The field is so bad that on Monday, five days before the vote, Kevin McCarney, the former Mesa County GOP Chair, jumped in too because, well, why the hell not? At least McCarney presents as normal on first glance, having actually asked Tina Peters to resign from the clerk’s office after it came to light that she was arrested for stealing election equipment from her own office to try to prove the Big Lie to the My Pillow Guy. But on second glance, he’s a trekkie who was a super, duper early supporter of Trump, so, you know, not exactly a breakout candidate.

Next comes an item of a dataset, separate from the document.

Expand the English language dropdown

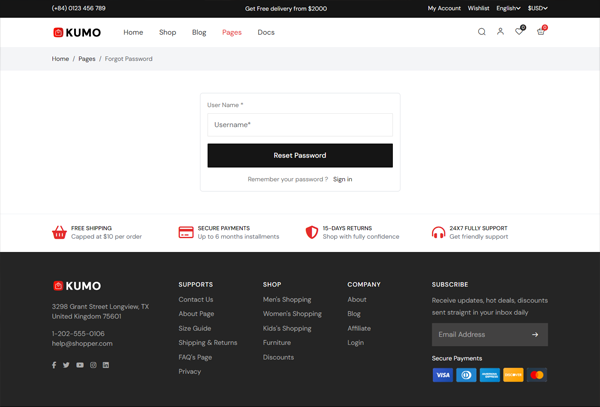click(x=508, y=8)
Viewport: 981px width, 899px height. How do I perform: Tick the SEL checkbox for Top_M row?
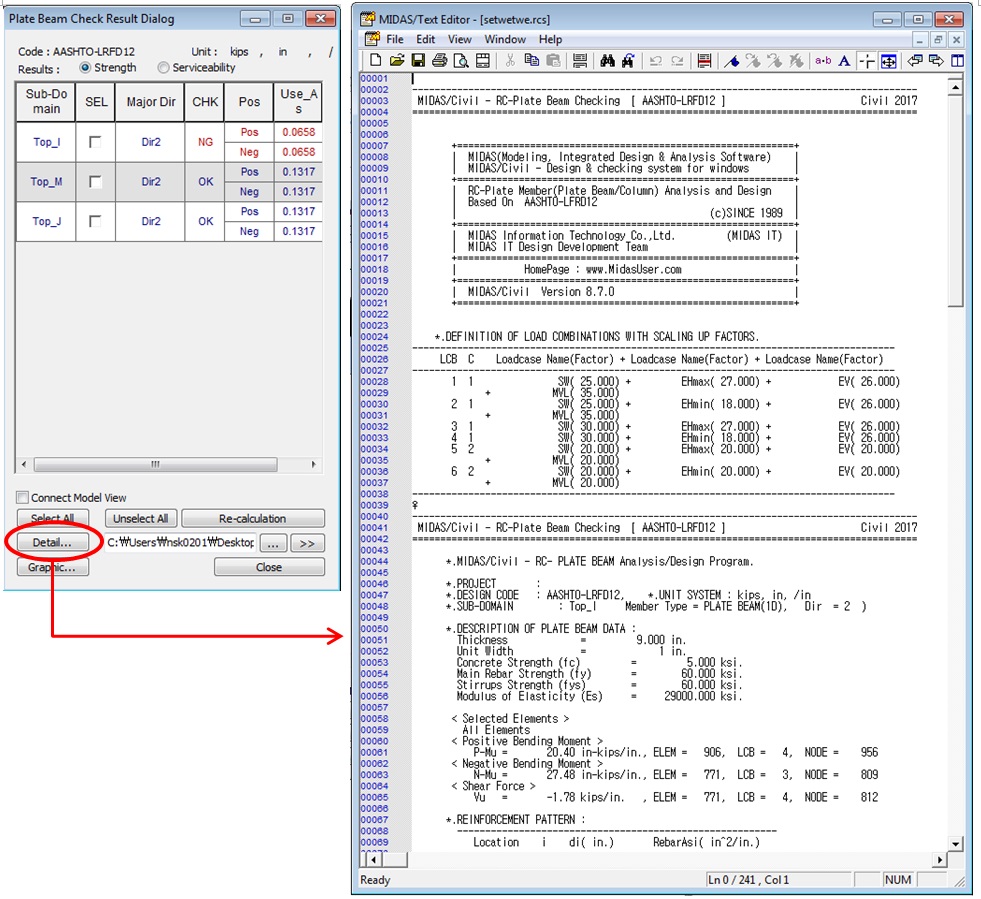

Since I’m apparently in the business of agreeing with people with whom I share absolutely no values nor viewpoints, at least in this column, I’ll end with a quote from former Colorado Secretary of State Scott Gessler, one of the last Republicans to win a statewide election in Colorado before losing the race for party chair to Burton Brown in 2021. In The Colorado Sun’s excellent newsletter, of which I am a proud paid subscriber, Gessler declined to join the current GOP chair race before it got crowded, telling The Sun in a February text message, “Two years ago the window to run was open for me, but now it is closed. At least we got leadership that led Republicans to historical results!”
The word good ol’ Gessler was trying to use there was “historic,” but I digress, that’s a level of side-eye that would make Peppa Pig envious, so he gets a high five for trash talk, and, for once, he too, is telling the truth.
Ian Silverii is the founder of The Bighorn Company, a progressive political consulting firm, and the former director of ProgressNow Colorado. His wife is U.S. Rep. Brittany Pettersen (D-CO).
CORRECTION: This column initially reported that Aaron Wood said that the Colorado Republican Party is “full of whores” and “asswipes [that] can’t win a race”. Anil Mathai actually made the comment.